Bitcoin (BTC) recently surged to $97,930, its highest price in ten weeks, driven by significant institutional investor demand. This price action occurred alongside substantial net inflows into US spot exchange-traded Bitcoin funds (ETFs), totaling $3.6 billion over the past two weeks. However, despite this bullish momentum, traders remain cautious, as indicated by derivatives indicators that suggest a neutral sentiment.
One of the key factors contributing to this cautious sentiment is the ongoing global tariff dispute, which is beginning to impact macroeconomic data. Traders are concerned that fears of an economic recession could limit Bitcoin's price performance, reducing the likelihood of BTC reaching $110,000 or higher in 2025. This concern is further exacerbated by the strong correlation between Bitcoin and the stock market, which has diminished the appeal of its "digital gold" narrative.
Gold's recent 20% rally, from $2,680 to $3,220, has overshadowed Bitcoin's modest gains. Although Bitcoin surpassed silver's $1.8 trillion market capitalization to become the seventh largest global tradable asset, gold's surge to a massive $21.7 trillion valuation has made it the more attractive investment option for some investors.
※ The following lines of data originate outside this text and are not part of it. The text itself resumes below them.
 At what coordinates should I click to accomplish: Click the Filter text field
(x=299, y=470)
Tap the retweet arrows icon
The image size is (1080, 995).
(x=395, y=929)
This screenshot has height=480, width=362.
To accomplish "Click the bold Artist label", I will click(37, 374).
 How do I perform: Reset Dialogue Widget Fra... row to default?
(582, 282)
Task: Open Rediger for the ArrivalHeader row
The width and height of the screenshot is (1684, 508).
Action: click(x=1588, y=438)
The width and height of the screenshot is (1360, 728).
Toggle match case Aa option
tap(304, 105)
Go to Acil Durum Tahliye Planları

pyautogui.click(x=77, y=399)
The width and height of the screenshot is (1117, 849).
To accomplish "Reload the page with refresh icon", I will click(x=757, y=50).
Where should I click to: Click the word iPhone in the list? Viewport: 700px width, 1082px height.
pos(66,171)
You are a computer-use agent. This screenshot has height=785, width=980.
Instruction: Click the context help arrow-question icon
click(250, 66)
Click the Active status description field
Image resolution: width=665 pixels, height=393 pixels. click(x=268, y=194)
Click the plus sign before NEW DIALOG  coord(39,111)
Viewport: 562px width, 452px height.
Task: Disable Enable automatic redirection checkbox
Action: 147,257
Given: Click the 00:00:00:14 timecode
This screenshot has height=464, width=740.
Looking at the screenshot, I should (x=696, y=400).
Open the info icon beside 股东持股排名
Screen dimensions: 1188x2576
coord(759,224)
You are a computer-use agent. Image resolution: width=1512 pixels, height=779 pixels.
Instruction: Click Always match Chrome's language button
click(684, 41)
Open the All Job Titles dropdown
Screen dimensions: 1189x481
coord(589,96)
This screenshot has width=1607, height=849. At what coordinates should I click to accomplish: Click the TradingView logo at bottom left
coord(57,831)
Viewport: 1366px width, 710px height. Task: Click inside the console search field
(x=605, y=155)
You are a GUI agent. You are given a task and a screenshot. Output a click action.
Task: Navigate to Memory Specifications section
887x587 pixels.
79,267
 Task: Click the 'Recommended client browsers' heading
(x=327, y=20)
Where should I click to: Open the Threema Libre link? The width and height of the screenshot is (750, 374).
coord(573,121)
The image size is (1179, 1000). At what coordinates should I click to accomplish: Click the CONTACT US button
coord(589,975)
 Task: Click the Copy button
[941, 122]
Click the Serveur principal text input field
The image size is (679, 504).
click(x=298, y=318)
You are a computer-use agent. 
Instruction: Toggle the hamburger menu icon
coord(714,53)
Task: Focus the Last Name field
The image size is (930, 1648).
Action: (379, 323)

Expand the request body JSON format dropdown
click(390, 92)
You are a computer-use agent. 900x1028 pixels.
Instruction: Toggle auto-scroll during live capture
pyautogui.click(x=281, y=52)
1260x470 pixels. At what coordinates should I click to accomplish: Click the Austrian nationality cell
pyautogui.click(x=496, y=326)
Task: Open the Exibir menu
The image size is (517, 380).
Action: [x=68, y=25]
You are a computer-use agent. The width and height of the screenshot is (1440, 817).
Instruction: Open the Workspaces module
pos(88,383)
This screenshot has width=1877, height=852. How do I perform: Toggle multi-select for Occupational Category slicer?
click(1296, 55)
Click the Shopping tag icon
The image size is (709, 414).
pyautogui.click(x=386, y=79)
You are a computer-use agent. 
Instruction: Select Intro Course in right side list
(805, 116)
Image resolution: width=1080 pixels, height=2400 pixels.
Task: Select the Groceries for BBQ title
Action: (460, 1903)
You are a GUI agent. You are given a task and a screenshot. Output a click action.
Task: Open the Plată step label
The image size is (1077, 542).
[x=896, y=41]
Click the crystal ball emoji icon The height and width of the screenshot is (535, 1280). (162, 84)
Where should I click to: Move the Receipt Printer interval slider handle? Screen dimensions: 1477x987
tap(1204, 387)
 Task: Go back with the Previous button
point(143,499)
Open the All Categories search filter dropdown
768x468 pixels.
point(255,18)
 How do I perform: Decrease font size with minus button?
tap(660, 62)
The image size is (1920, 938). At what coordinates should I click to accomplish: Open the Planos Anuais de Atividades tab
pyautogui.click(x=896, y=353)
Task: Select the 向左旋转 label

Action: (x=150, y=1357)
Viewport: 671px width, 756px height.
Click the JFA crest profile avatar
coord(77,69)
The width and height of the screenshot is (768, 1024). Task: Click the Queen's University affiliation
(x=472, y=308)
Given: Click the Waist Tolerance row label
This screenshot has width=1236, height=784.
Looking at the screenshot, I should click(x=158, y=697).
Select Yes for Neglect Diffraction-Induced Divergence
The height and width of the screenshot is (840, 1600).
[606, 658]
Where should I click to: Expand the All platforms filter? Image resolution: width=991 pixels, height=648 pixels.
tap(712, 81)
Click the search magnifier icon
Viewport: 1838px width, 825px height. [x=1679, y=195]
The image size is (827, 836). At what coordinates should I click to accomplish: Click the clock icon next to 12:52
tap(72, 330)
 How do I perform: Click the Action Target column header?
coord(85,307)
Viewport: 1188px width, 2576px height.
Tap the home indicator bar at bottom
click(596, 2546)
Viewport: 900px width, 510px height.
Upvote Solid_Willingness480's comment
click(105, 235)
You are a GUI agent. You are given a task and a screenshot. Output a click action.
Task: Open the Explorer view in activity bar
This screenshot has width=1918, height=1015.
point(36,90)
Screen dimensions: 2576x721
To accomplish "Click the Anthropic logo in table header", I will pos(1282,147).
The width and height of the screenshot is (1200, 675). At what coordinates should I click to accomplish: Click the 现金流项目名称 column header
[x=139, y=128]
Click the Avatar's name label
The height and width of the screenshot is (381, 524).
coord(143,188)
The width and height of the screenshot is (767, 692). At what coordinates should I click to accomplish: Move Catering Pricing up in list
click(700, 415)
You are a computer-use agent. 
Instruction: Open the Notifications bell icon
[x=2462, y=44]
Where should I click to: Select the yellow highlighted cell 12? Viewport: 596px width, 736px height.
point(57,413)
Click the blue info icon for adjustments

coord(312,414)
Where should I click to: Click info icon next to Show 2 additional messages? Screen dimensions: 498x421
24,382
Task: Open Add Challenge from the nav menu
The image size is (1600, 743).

This shift in investor preference has contributed to the cautious sentiment among Bitcoin traders.
The annualized premium for Bitcoin’s two-month futures has remained between 6% and 7% over the past week, staying within the neutral range of 5% to 10%. Compared to January, when Bitcoin was trading near $95,000 and the futures premium was above 10%, traders’ sentiment has weakened. This data suggests there is less optimism, or at least less conviction, in further price gains toward $100,000 and above.
To determine whether professional traders are comfortable with Bitcoin around $97,500, it is helpful to examine the BTC options market. The BTC options 25% delta skew metric is currently near its lowest level since Feb. 15, indicating that whales and market makers are assigning higher odds to further upside from here. This marks a sharp reversal from three weeks ago, when put (sell) options traded at a premium. Overall, Bitcoin derivatives indicate moderate optimism. Traders generally expect further price gains, but bulls are refraining from using leverage. Some might argue that this creates the ideal conditions for a surprise rally, especially since the retest of $74,500 on April 9 did not significantly affect BTC derivatives.
The most important factor influencing Bitcoin’s performance remains the commercial relationship between the US and China. As long as the trade war continues, Bitcoin is likely to continue tracking the S&P 500 movements. While this environment may prevent Bitcoin from reaching a new all-time high in the near term, BTC derivatives are currently leaning slightly in favor of the bulls.